Sepoy Orphan
Dreamed 2001 or before, by Lita, as told by Stanley Krippner et al.
I am a small boy of Indian and English parentage living in India sometime during the nineteenth century. I am wandering alone fearfully through our village and I sense rioting in the nearby streets. I walk down a back alley and enter a door through a familiar wall. I am in a garden that is also familiar to me, but it is now overgrown and abandoned. I feel extremely sad; the Englishman who lived here was my father. I walk up to the back of the house and push the door so that it slowly opens. Silently, I look up and see the dark, colossal furniture. I climb the staircase and enter the master bedroom. A very old monkey is sitting in the center of the bed. I remember him as our household pet. Now, he, too, has been abandoned. I climb onto the bed and sit with him as we hold one another.Lita reflected upon the story line of her dream after awakening. She intuited that her mother was a young Indian servant living in an Englishman's estate. Her mother fell in love with the maried Englishman and had a baby boy (i.e., Lita). Shortly before the uprising she and her three-year-old boy were banished from the estate and her mother died soon afterwards. The young Indian boy was abandoned, unable to find acceptance in either culture because he obviously had a mixture of English and Indian blood.
The story line had a sensory quality that paralleled her experience of waking reality; Lita felt that she had relived a memory. Inspired by the sensory details of her dream (traditional Victorian furniture) and her knowledge of history, she decided to research the time period of her dream. She gathered several Eastern history books at the library and discovered that the time period of her dream coincided with the Sepoy Uprising of 1857. This uprising between the British and the Indians occurred in northern and central India and lasted well over a year.
While reading about this uprising, Lita felt a sense of confirmation that enabled her to reflect upon the possible connection between her past life experience and her present life. In her present life, Lita's parents had divorced when she was three years old and she had lived with her mother. Like the Indian boy, her abandonment by her father at a young age caused her to feel intense sorrow, fear, and anger.
However, in her current lifetime she was able to locate her father after twenty-one years and reunite with him. Their reunion occurred in her father's garden and Lita gained a sense of resolution--both from her present life and her past life.
SOURCE: Extraordinary Dreams and How to Work with Them by Stanley Krippner, Fariba Bogzaran and André Percia de Carvalho, 2002, pp.130-1.
EDITOR'S NOTE
This past-life dream neatly echoes Lita's current life. Abandoned at 3? Abandoned at 3. The dream prompted Lita to reconnect with her dad in this life. It all seems very therapeutic; apparent past-life trauma as metaphor for current trauma, and a prompt for its resolution.
But there are other past-life dreams where the situation haunts you, yet doesn't fit your present life. For decades I dreamt gunmen hunted and massacred a group of us on a brushy hillside (example: Hunters' Fire, especially the Notes; but see also Vat Messiah). That massacre can't have happened--in this life. I've faced plenty of trauma, but even as metaphor this dream doesn't fit. When, then, did I acquire that trauma, and why does it keep arising in my relatively nonviolent life? Decades now without an answer.
My point? The therapeutic resolution of this apparent pastlife dream is nice for Lita, but not a how-to template for all. Some such dreams can't be so neatly explained away.
========================================
* YOUR ASSIGNMENT
Set down the Sepoy Orphan dream account word for word, beginning at the words "EDITOR'S NOTE" and stopping after "without an answer.".

* RECORDS
========================================
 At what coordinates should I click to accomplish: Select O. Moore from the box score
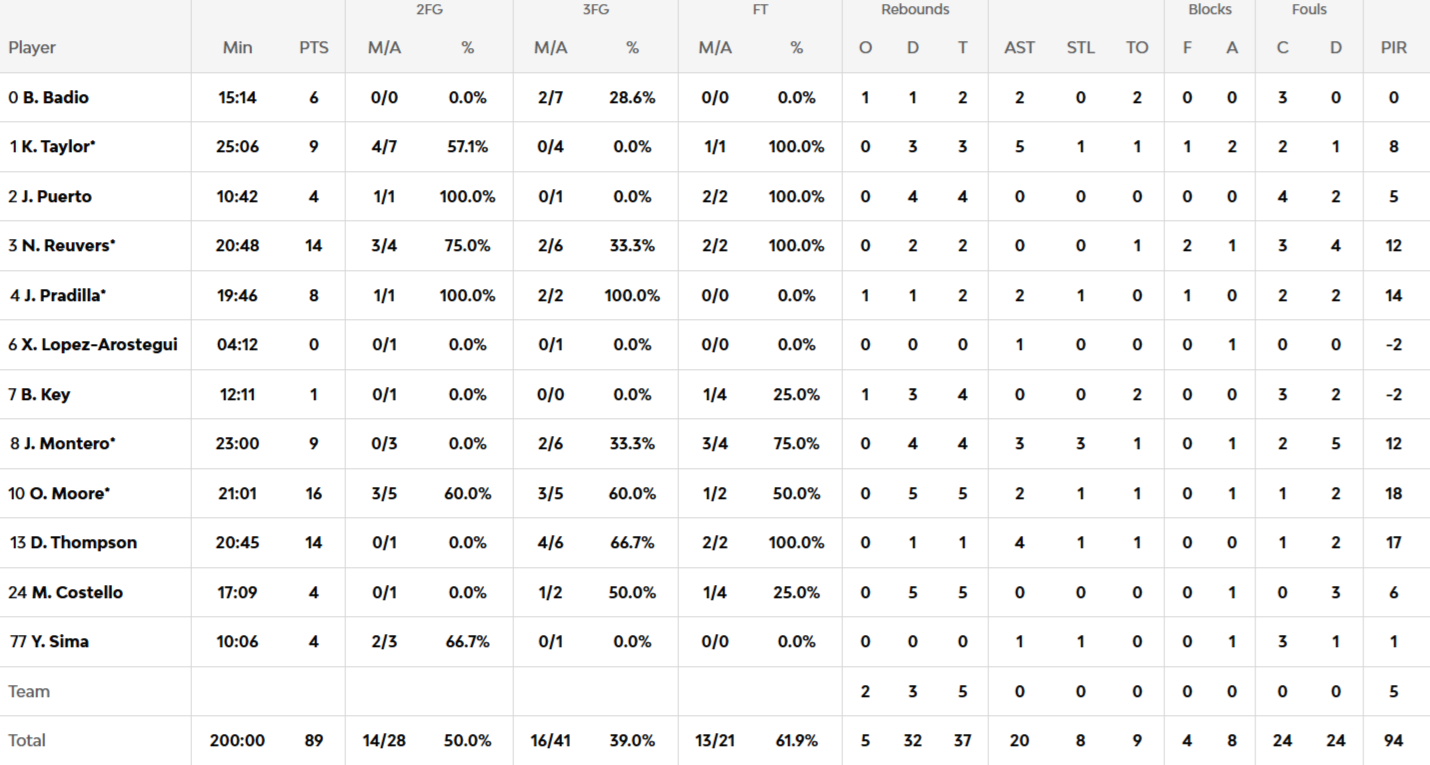(x=68, y=494)
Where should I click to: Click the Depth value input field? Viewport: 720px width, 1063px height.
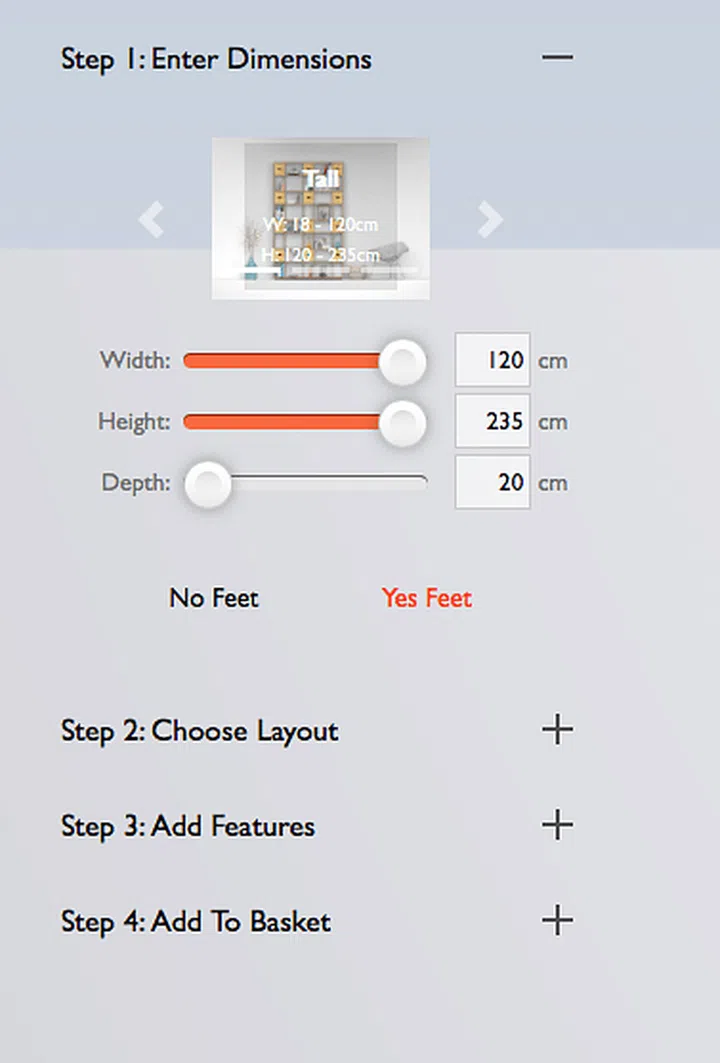(x=492, y=483)
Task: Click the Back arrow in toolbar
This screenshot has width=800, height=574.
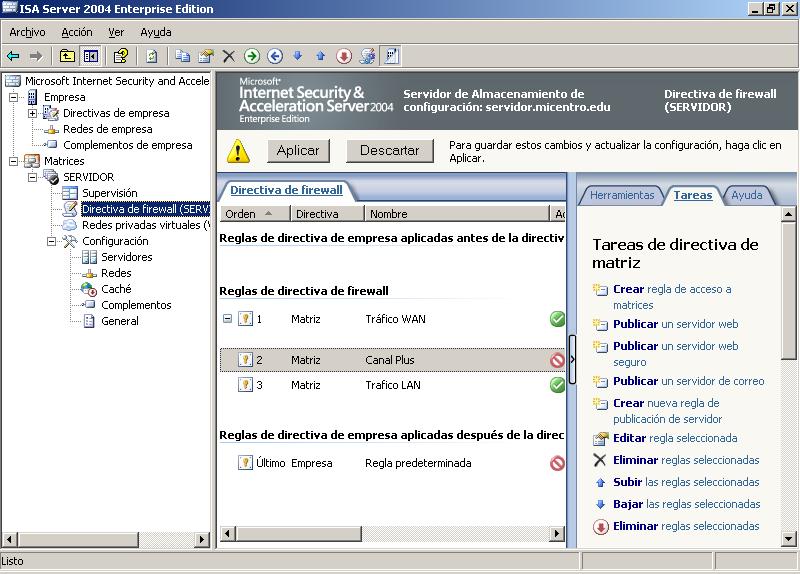Action: [x=13, y=56]
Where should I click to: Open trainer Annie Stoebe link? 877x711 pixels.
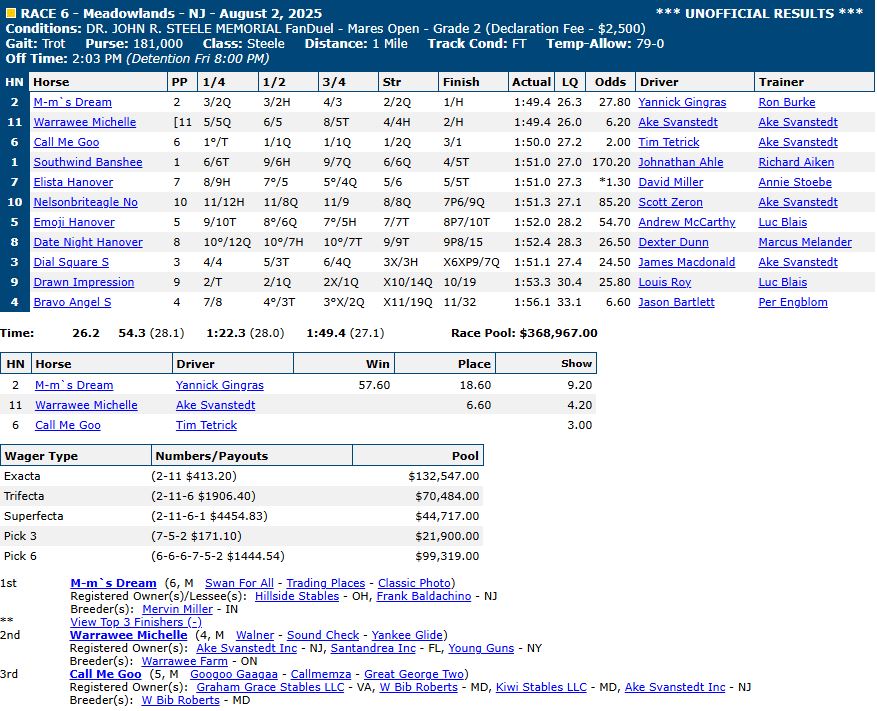coord(795,182)
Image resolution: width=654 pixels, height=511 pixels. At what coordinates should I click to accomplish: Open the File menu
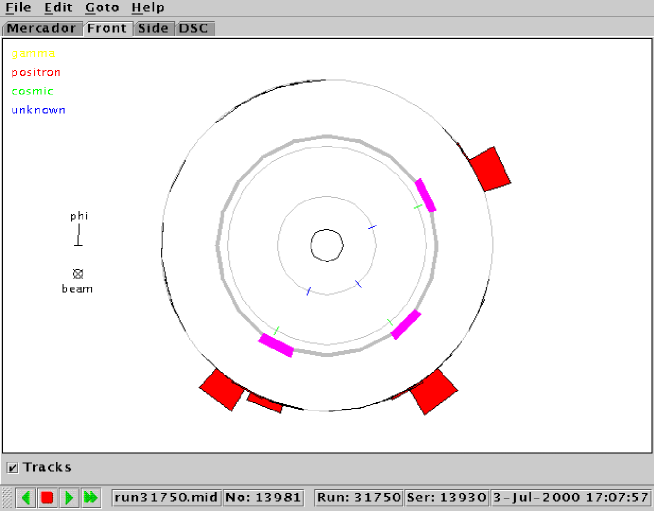pyautogui.click(x=18, y=7)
========================================
* SOLUTION TO THE EXERCISE
EDITOR'S NOTE
This past-life dream neatly echoes Lita's current life. Abandoned at 3? Abandoned at 3. The dream prompted Lita to reconnect with her dad in this life. It all seems very therapeutic; apparent past-life trauma as metaphor for current trauma, and a prompt for its resolution.
But there are other past-life dreams where the situation haunts you, yet doesn't fit your present life. For decades I dreamt gunmen hunted and massacred a group of us on a brushy hillside (example: Hunters' Fire, especially the Notes; but see also Vat Messiah). That massacre can't have happened--in this life. I've faced plenty of trauma, but even as metaphor this dream doesn't fit. When, then, did I acquire that trauma, and why does it keep arising in my relatively nonviolent life? Decades now without an answer.